Fail to plan, plan to fail: Firms neglect recovery plans at their peril

business continuity

Inside the enterprise: When it comes to IT, businesses are failing to learn from their mistakes.

This is especially true when it comes to business continuity planning and disaster recovery.

Over the last few months, IT Pro has covered a number of high-profile business outages caused by IT failures; the cost of these outages easily runs to millions of pounds. Examples include the failure of the UK's air traffic control system last December and a series of failures in the banking sector, notably at RBS.

These and indeed most IT-related outages could have either been foreseen, or their impact minimised, through better testing and better business continuity planning.

Firms are either unaware of the risks they face, or are failing to take them seriously enough.

In the case of NATS, it's possible to argue the system worked as it should, leading to a partial shut down but keeping planes safe. But NATS, airlines and passengers would far rather the fault had never happened in the first place.

In the case of the RBS group, the root cause seems to be some years of under-investment in technology. But it is hard not to feel, at least based on what is in the public domain, that banks of that scale should be better prepared to limit the impact of a fairly mundane IT failures.

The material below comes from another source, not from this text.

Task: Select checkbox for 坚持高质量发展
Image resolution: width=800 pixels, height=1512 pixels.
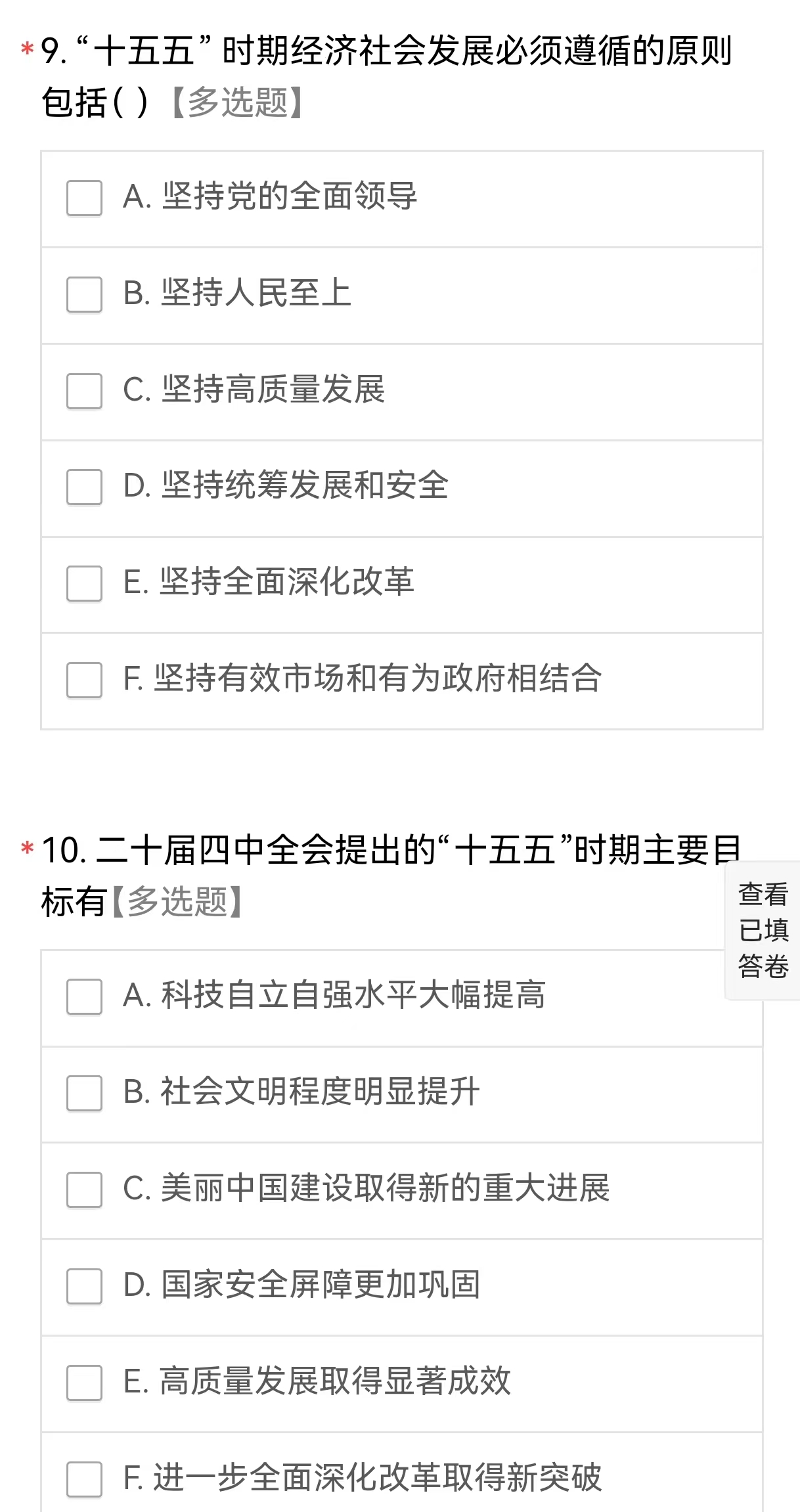Action: point(84,391)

Apparently, they are not alone. A survey carried out by Timico, an online services provider which sells, among other things, cloud-based disaster recovery tools, suggests a quarter of IT managers had experienced an outage during the past month. This is a significant figure.

The survey found one in eight companies had not tested their business recovery plans. This suggests firms are either unaware of the risks they face, or are failing to take them seriously enough.

It also gives some interesting insights into why systems fail. In one in four cases, the root cause was a power failure; whether this is a grid level power cut or a failure of internal power distribution systems isn't specified. As many as 40 per cent of outages were caused by either hardware or software failure, or possibly both.

Natural disasters were said to be behind 11 per cent of incidents, with human error causing seven per cent, and malicious activity, five per cent. This suggests in most cases, an IT outage could have been prevented.

Even where prevention is impossible, a good business continuity plan should allow an organisation to continue to function, even if IT capacity is reduced for a time. But this has long been a weakness of both business continuity planning, and conventional disaster recovery tools. The tools need to be tested, to ensure they work, and businesses need to rehearse and practice their recovery, and workrounds.

In theory, cloud-based recovery services should help SMEs to keep working, and keep their data safe, if something goes wrong. But if IT departments fail to put this to the test, they will never know.

Stephen Pritchard is a contributing editor at IT Pro.